#### Excerpt to read ####

Once the new test is built to match the new science standards, testing will resume, Holliday said.
David Helm, Fayette County Public Schools' science learning innovation specialist, said Tuesday that Fayette County had been reviewing the standards for the past year and would be ready to begin implementing them in August. Teacher training will occur this summer and throughout the year, he said.
"It's a huge shift for us," said Helm.
By implementing this decision, Holliday said two important outcomes occur: Teachers receive a clear message to teach the new science standards immediately; and Kentucky saves a substantial amount of money — by not administering the science tests — that can be instead spent to support the development of the new science test. State education staff is working on the new science test, he said.
The science standards have been controversial in Kentucky.
Gov. Steve Beshear decided in 2013 to implement the new science requirements even though a legislative review subcommittee rejected them as "deficient."
Opponents have criticized the standards on several fronts, including that guidelines overemphasize global climate issues while ignoring other areas of science. But the Kentucky Board of Education has approved the standards twice, and they've been endorsed by numerous science groups.
Legislative efforts to eliminate the science standards failed in the 2014 General Assembly. Holliday has said previously that he expected the rollout to occur this fall.
Helm said it could take three to five years for students and teachers to become fully comfortable with the standards.
The biggest difference that parents will notice, said Helm, the Fayette County science educator, is that students will be doing more active learning, practicing their science knowledge versus "just learning science ... content."

####

_Given problem 1_
Reproduce verbatim the passage of the article on Kentucky's science standards that lies between "Once the new" and "year, he said.", inclusive.
_Given problem 2_
Name every person mentioned in the article on Kentucky's science standards.

#### Supplied information ####

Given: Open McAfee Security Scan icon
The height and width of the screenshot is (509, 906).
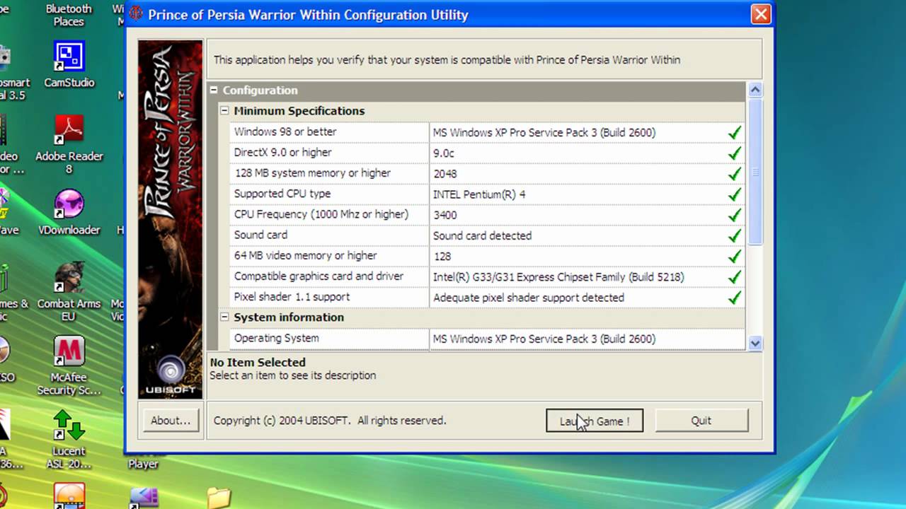Looking at the screenshot, I should 69,353.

####

_Final answer 1_
Once the new test is built to match the new science standards, testing will resume, Holliday said.
David Helm, Fayette County Public Schools' science learning innovation specialist, said Tuesday that Fayette County had been reviewing the standards for the past year and would be ready to begin implementing them in August. Teacher training will occur this summer and throughout the year, he said.

_Final answer 2_
Holliday
David Helm
Steve Beshear